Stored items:

-------

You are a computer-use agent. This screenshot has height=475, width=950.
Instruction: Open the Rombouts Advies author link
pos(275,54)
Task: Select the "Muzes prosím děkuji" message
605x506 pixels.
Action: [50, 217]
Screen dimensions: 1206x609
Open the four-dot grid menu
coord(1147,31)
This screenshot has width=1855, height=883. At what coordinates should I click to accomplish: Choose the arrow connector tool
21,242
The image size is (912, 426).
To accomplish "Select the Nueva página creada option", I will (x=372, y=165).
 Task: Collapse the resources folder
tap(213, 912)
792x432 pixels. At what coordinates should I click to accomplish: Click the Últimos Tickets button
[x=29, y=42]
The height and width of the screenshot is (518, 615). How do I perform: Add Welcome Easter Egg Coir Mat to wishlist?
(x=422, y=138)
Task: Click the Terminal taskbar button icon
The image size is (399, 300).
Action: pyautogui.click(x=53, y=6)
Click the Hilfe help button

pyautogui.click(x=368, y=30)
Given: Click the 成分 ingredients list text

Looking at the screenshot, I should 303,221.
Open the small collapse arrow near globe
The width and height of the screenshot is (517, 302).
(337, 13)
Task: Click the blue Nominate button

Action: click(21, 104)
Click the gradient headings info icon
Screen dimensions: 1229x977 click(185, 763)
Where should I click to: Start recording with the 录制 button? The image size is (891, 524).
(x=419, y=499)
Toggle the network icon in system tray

-------

## Task goal
Your reply should contain every entry, repeated exactly.

## Exercise response
You are a computer-use agent. This screenshot has height=475, width=950.
Instruction: Open the Rombouts Advies author link
pos(275,54)
Task: Select the "Muzes prosím děkuji" message
605x506 pixels.
Action: [50, 217]
Screen dimensions: 1206x609
Open the four-dot grid menu
coord(1147,31)
This screenshot has width=1855, height=883. At what coordinates should I click to accomplish: Choose the arrow connector tool
21,242
The image size is (912, 426).
To accomplish "Select the Nueva página creada option", I will (x=372, y=165).
 Task: Collapse the resources folder
tap(213, 912)
792x432 pixels. At what coordinates should I click to accomplish: Click the Últimos Tickets button
[x=29, y=42]
The height and width of the screenshot is (518, 615). How do I perform: Add Welcome Easter Egg Coir Mat to wishlist?
(x=422, y=138)
Task: Click the Terminal taskbar button icon
The image size is (399, 300).
Action: pyautogui.click(x=53, y=6)
Click the Hilfe help button

pyautogui.click(x=368, y=30)
Given: Click the 成分 ingredients list text

Looking at the screenshot, I should 303,221.
Open the small collapse arrow near globe
The width and height of the screenshot is (517, 302).
(337, 13)
Task: Click the blue Nominate button

Action: click(21, 104)
Click the gradient headings info icon
Screen dimensions: 1229x977 click(185, 763)
Where should I click to: Start recording with the 录制 button? The image size is (891, 524).
(x=419, y=499)
Toggle the network icon in system tray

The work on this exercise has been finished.